Event Schedule

Schedule Template | CodyHouse
TBA

Automated Machine Learning

In recent years, machine learning applications have increasingly caught the attention of industry worldwide. Machine learning automation (autoML) comes to optimize existing processes in this area and make all stages of development more agile and productive. In this talk we will cover the challenges behind this automation and the trends for the future.

Level

Intermediate

Text Classification with Deep Learning

Review of the state-of-the-art machine learning models for text classification, plus a detailed case study of the most recent transformer-based models and transfer learning examples.

Level

Intermediate

Real-World Reinforcement Learning: challenges and opportunities

Reinforcement Learning has had impressive results in the last 5 years in very complex domains. However, they were mostly restricted to games (Atari, Go, Chess, DOTA, Starcraft), where the algorithms can have billions of interactions with the simulated world before performing well. We will explain why things are harder in the real world, where sample complexity, safety, robustness and other factors are very important. We will conclude by pointing to the current most promising research directions to bridge that gap.

Level

Beginner

Better than Deep Learning: Gradient Boosting Machines (GBM)
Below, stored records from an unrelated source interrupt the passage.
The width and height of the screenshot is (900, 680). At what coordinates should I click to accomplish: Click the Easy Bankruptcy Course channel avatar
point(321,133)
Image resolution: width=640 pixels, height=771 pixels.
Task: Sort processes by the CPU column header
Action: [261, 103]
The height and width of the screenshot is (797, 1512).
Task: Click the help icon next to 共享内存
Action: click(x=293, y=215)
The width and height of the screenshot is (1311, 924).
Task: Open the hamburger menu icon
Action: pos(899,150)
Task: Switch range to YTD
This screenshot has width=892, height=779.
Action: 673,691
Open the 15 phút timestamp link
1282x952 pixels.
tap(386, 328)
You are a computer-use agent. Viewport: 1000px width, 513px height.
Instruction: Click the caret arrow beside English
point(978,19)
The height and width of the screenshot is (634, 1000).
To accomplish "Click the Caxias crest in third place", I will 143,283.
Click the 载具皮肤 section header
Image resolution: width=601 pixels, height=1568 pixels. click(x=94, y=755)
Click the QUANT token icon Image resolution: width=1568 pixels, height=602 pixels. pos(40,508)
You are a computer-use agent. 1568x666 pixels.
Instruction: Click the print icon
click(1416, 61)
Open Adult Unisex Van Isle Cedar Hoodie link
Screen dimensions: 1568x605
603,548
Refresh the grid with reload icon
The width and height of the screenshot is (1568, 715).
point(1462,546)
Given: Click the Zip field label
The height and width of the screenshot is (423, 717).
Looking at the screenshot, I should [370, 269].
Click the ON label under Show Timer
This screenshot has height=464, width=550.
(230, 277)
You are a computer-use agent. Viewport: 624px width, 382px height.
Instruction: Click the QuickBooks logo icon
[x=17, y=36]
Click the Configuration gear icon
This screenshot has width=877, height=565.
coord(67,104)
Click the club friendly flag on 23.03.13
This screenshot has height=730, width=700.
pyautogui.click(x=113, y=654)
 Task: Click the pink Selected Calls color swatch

With all the hype about deep learning and "AI", it is not well publicized that for structured/tabular data widely encountered in business applications it is actually another machine learning algorithm, the gradient boosting machine (GBM) that most often achieves the highest accuracy in supervised learning/prediction tasks. In this talk we'll review some of the main open source GBM implementations such as xgboost, h2o, lightgbm, catboost, Spark MLlib (all of them available from R and Python) and we'll discuss some of their main features and characteristics (such as training speed, memory footprint, scalability to multiple CPU cores and in a distributed setting, prediction speed, characteristics of the GPU implementations etc). This will provide the audience with some guidance on which implementations are worth considering depending on their use case.

Level

Intermediate

Data Science in a traditional fashion retailer - Exploring Demand Forecasting

Demand forecasting is key for the retailing industry. This is especially true in the fashion industry where product demand is volatile and the life cycle is short. In this talk I will describe the Demand Forecasting Problem in the context of a brick-and-mortar retailer. I will discuss commonly used techniques, including evaluation metrics, feature and target transformations and commonly used predictors. Finally, I will conclude with a short discussion on the challenges of successfully implementing a demand forecasting solution beyond the technical details.

Level

Beginner

What can data scientists learn from journalism?

This talk is about how best practice in visualisation and communication from the data journalism field might be applicable to data scientists wanting to broaden the audience for their research.

Level

Intermediate

Information Visualization — what, when & how?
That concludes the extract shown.